To prepare retinas for sectioning, eyes were enucleated from euthanized mice and prepared as previous described [21]. Briefly, eyes were placed in modified Davidson’s fixative (10% glacial acetic acid, 20% neutral buffered formalin, 30% ethanol, 40% dH2O) at room temperature with gentle shaking for 20 h. Following a further 20 h in 4% paraformaldehyde, eyes were washed in PBS and a window created in the posterior wall using a dissecting microscope (Leica, Wetzlar, Germany). After washing in PBS, eyes were placed in 30% ethanol for 1 h and further dehydrated before embedding in paraffin. 0.5 µm paraffin sections were cut using a microtome (Leica SM2000R) and stained with haematoxylin–eosin (H&E) for morphological visualization of retinal layers. Retinal sections traversing the optic nerve head were used for quantification. Images were taken on an Eclipse 80i upright microscope fitted with a DXM1200C camera (Nikon GmbH, Düsseldorf, Germany) using a 10 × objective. RNFL thickness was assessed using ImageJ (NIH) and defined as extending from the inner limiting membrane of the retina to the outer border of the ganglion cell layer. Measurements were taken at 200 µm intervals from the center of the optic disc in both directions and averaged for each eye.

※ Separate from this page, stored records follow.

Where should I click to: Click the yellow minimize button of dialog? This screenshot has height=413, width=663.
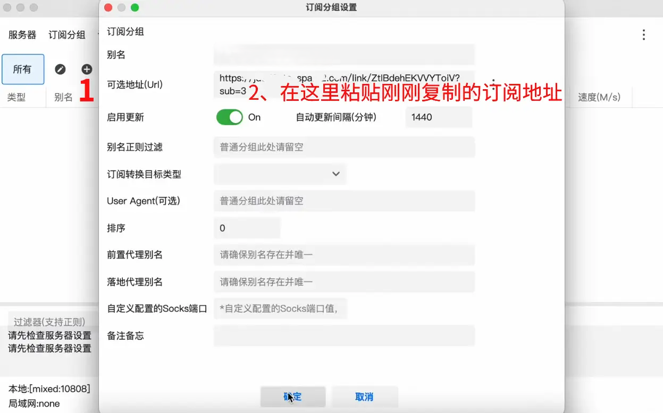(121, 7)
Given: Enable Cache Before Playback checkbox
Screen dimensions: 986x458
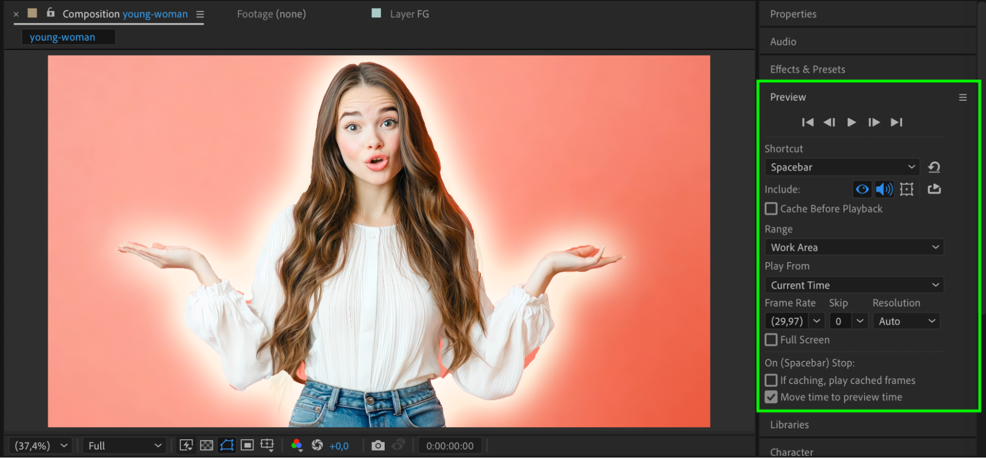Looking at the screenshot, I should click(771, 209).
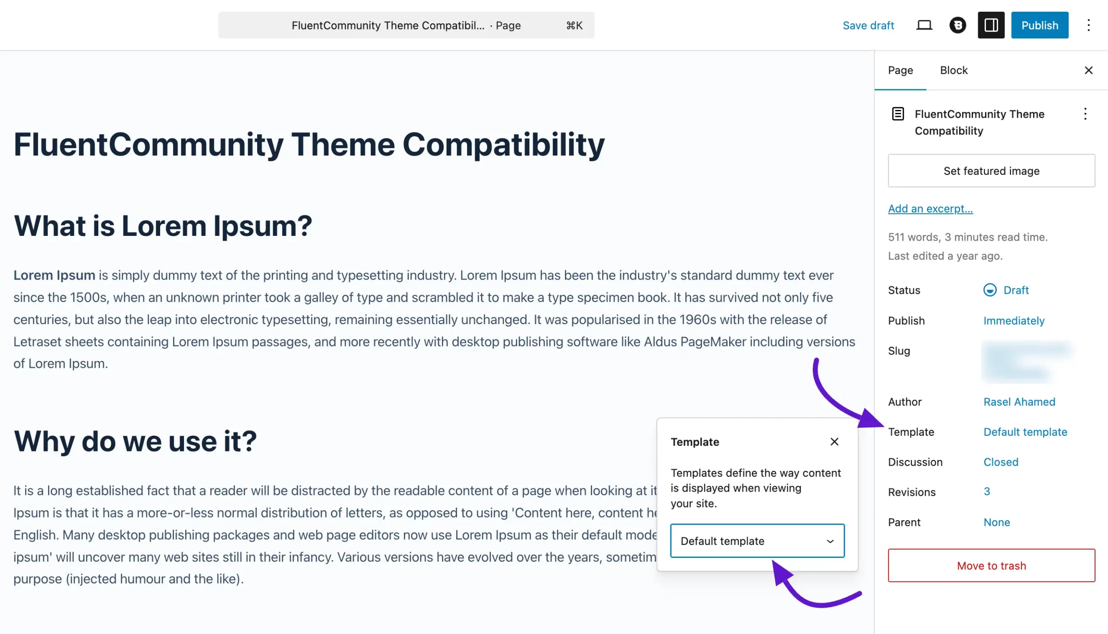This screenshot has width=1108, height=634.
Task: Open command palette title bar field
Action: (406, 25)
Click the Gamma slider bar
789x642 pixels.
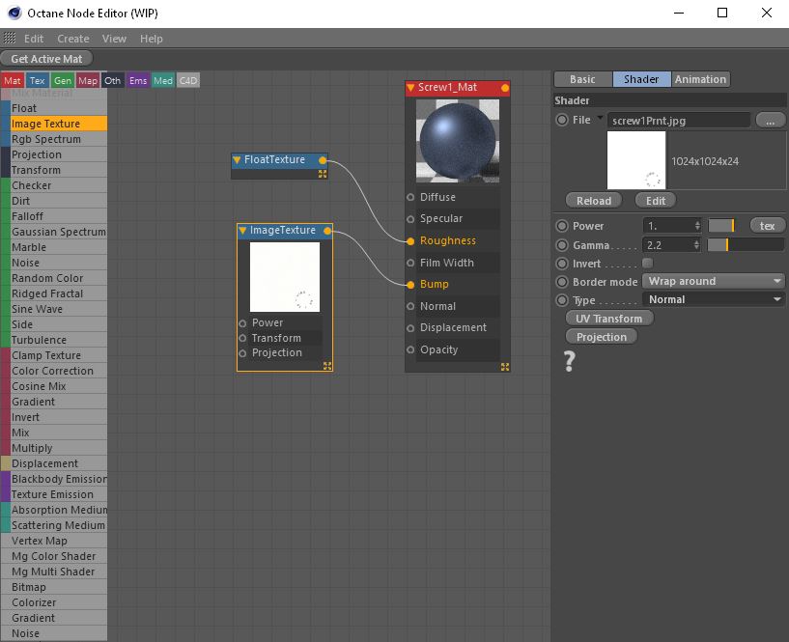tap(745, 244)
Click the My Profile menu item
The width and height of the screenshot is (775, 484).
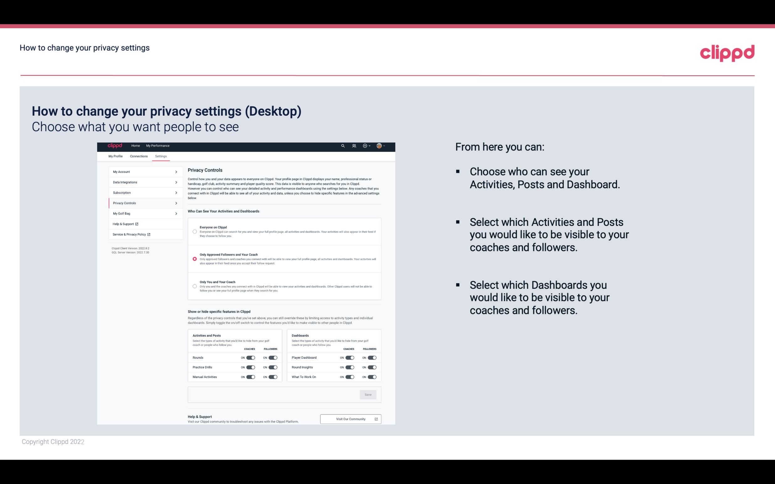[115, 156]
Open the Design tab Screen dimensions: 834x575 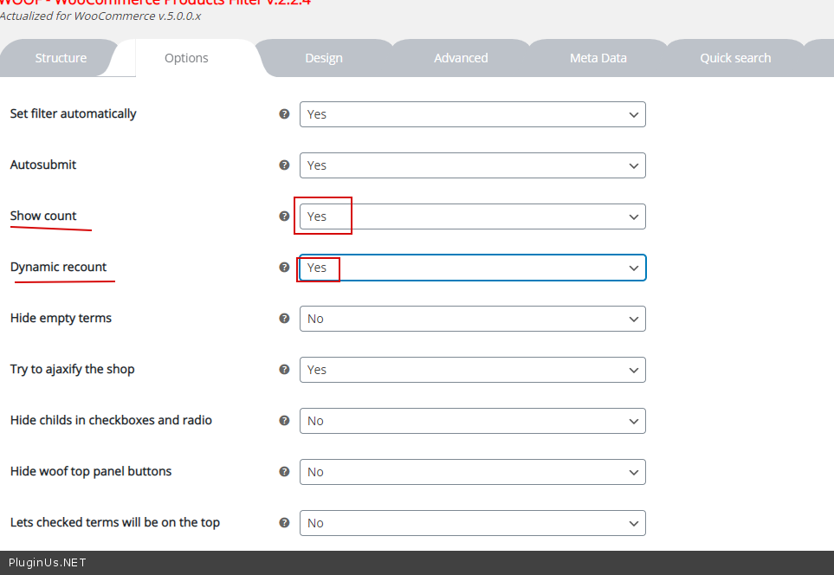[324, 58]
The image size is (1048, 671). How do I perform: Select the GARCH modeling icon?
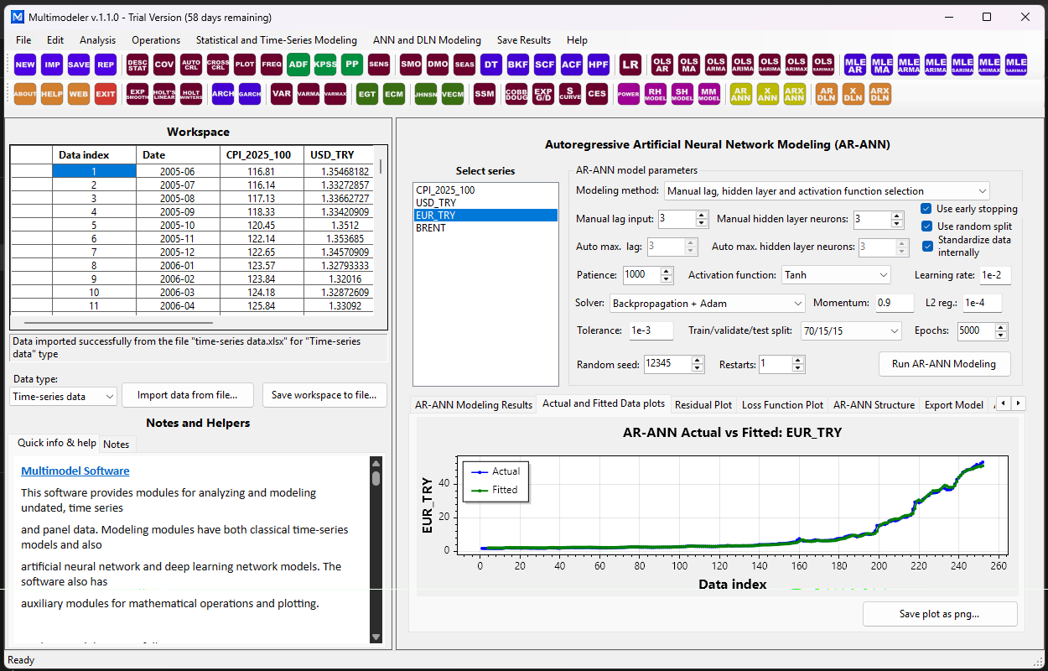click(250, 94)
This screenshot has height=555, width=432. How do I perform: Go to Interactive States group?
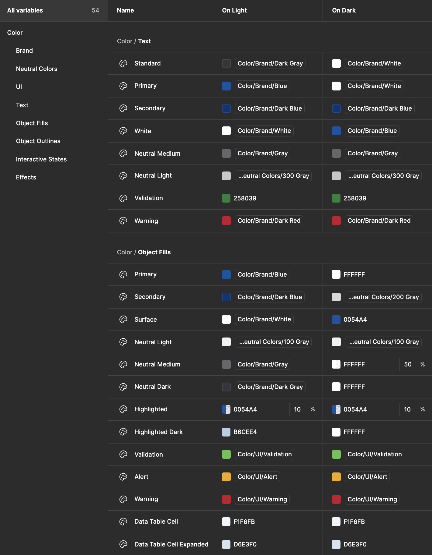tap(41, 159)
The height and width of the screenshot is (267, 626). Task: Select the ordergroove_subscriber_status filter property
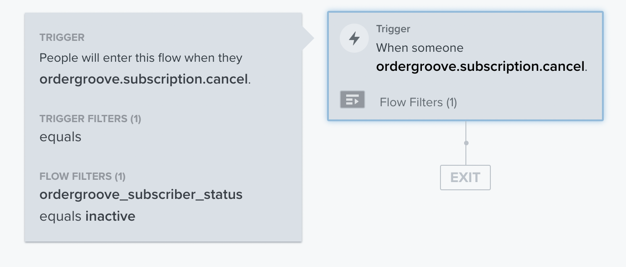[141, 194]
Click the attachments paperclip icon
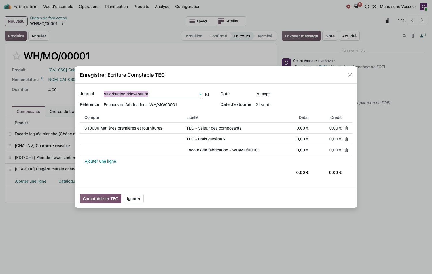The height and width of the screenshot is (274, 432). (x=413, y=36)
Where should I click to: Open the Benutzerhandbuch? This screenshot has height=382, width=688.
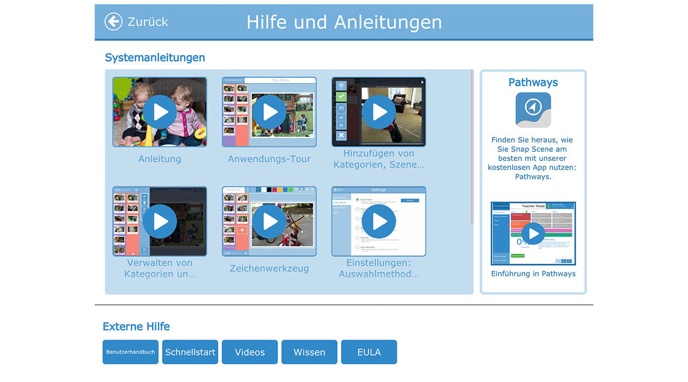130,352
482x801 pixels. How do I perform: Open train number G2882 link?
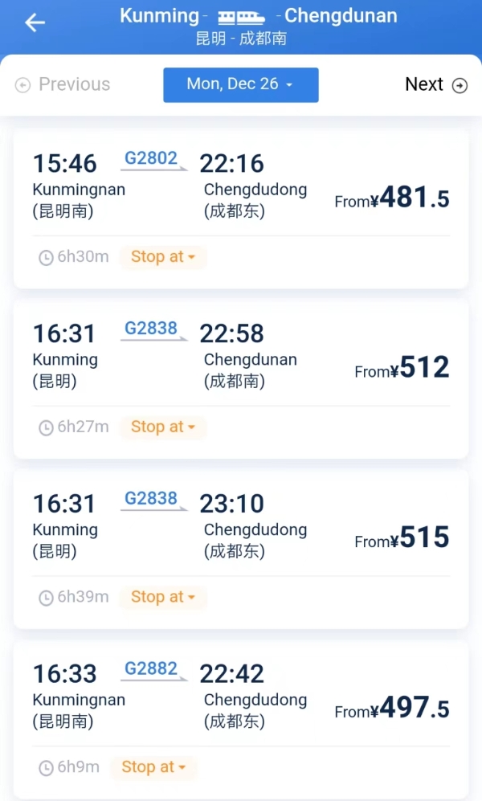coord(151,668)
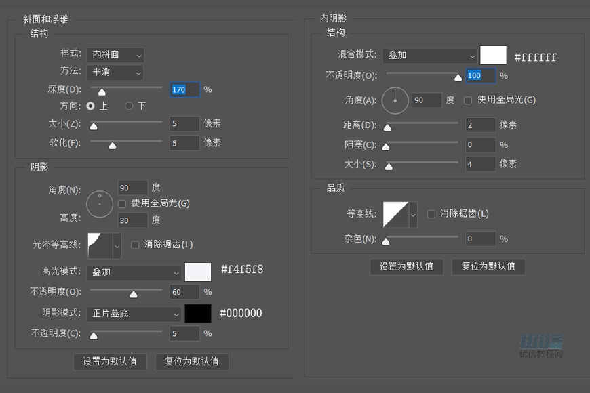The height and width of the screenshot is (393, 590).
Task: Open the white #ffffff blend mode color swatch
Action: tap(493, 55)
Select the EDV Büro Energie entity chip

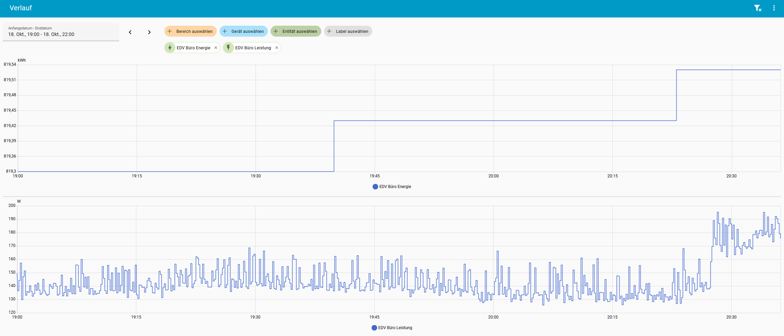point(194,48)
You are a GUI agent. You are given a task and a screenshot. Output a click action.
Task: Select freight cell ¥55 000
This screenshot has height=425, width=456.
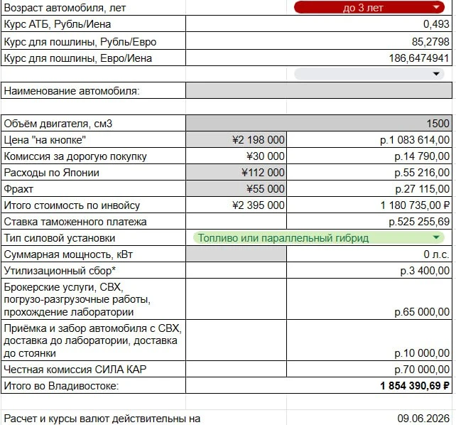(236, 188)
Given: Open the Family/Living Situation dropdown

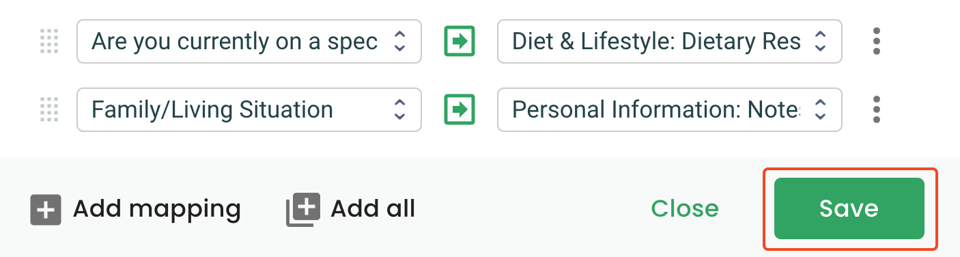Looking at the screenshot, I should click(249, 109).
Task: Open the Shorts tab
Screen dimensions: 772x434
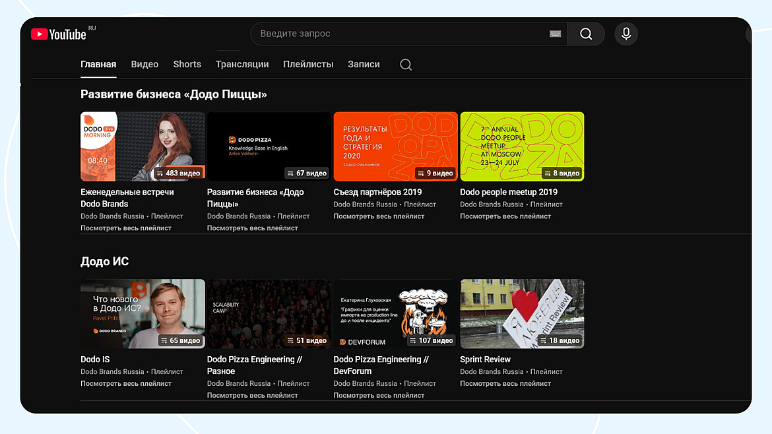Action: pos(187,64)
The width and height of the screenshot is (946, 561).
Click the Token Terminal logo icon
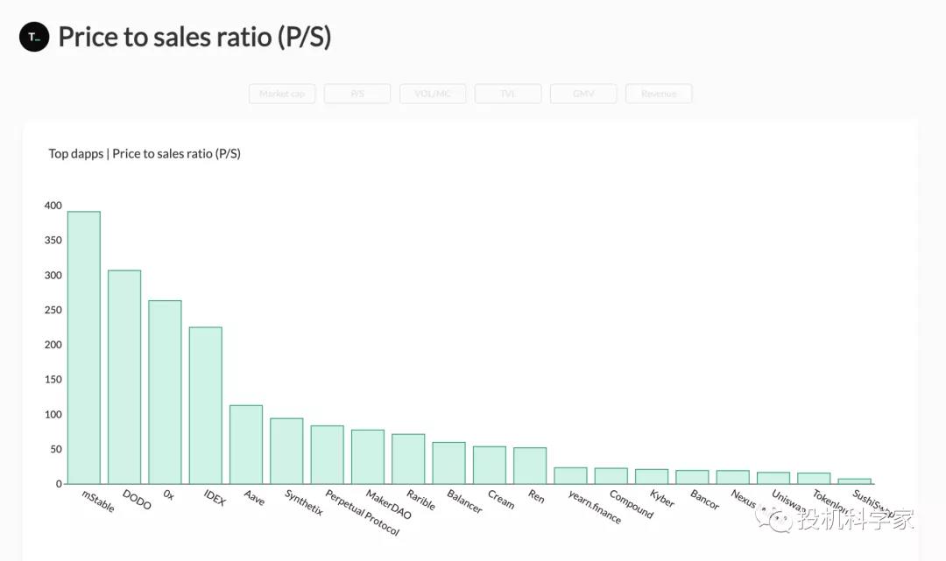pos(34,37)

Following excision of retinas as described above, they were immediately shock-frozen in liquid nitrogen. RNA was isolated using the RNeasy Plus Mini Kit (Qiagen; catalog no.: 74106) with additional on-column DNase I digestion according to the manufacturer's instructions. For complementary DNA synthesis, RNA was reverse transcribed with the High-Capacity cDNA Reverse Transcription Kit (Applied Biosystems; catalog no.: 4368813). Quantitative real-time reverse-transcription (qRT–PCR) was performed on a StepOnePlus thermal cycler using TaqMan gene expression assays (Applied Biosystems; catalog no.: 4331182) for the following genes: Bdnf (exon IV; Mm00432069_m1), cFos (Mm00487425_m1), Npas4 (Mm00463644_m1), and Inhibin beta A (Mm00434338_m1). Expression levels of target genes evaluated using TaqMan reagents were normalized to the expression of the housekeeping gene, glucuronidase, beta (GusB) (Mm00446953_m1), and to the expression levels in WT.

pERG recordings were performed using a UTAS Visual Diagnostic System (LKC Technologies, Gaithersburg, MD, USA) as previously described [28]. Mice were dark-adapted for 30 min prior to recording and were subsequently anesthetized with an intraperitoneal injection of ketamine (100 mg/kg; Atarost GmbH and Co., Twistringen, Germany) and xylazine (10 mg/kg; Albrecht, Aulendorf, Germany). Anesthetized mice were placed on a heating pad to maintain body temperature at 37 °C and were centered at 15 cm in front of a 17-inch cathode ray tube. In order to achieve maximum focus of the pattern stimulation, pupils were not dilated. A transparent contact lens electrode with gold contact (LKC Technologies) was placed on the corneal surface, and both electrical contact and prevention of eye desiccation was facilitated through application of saline solution. Reference and ground needle electrodes were placed subcutaneously in the neck and tail, respectively. Vertical square wave grating stimulations (90% contrast, temporal frequency of 1 Hz equivalent to two pattern reversals per second) were presented at different spatial frequencies (0.05, 0.1, 0.2 and 0.4 cyc/deg), and noise levels were measured with the monitor turned off. Due to the small pERG amplitudes, 100 sweeps were averaged to increase the signal-to-noise ratio, band-pass filtered between 0.3 and 300 Hz, and amplified (64 × gain). pERG amplitude (μV) was measured as the amplitude of the second harmonic of the fast Fourier transformation plotted against spatial frequency of stimulation.

GraphPad Prism 7 software (GraphPad Software) was used to calculate, plot, and evaluate mean values and standard deviation (SD). Data was evaluated for normalcy using a Shapiro–Wilk Test, followed by the statistical tests as outlined in the figure legend. Mean values are shown as bars, and the error bars represent the SD. The following values denote statistical significance: ∗p < 0.05, ∗∗p < 0.01.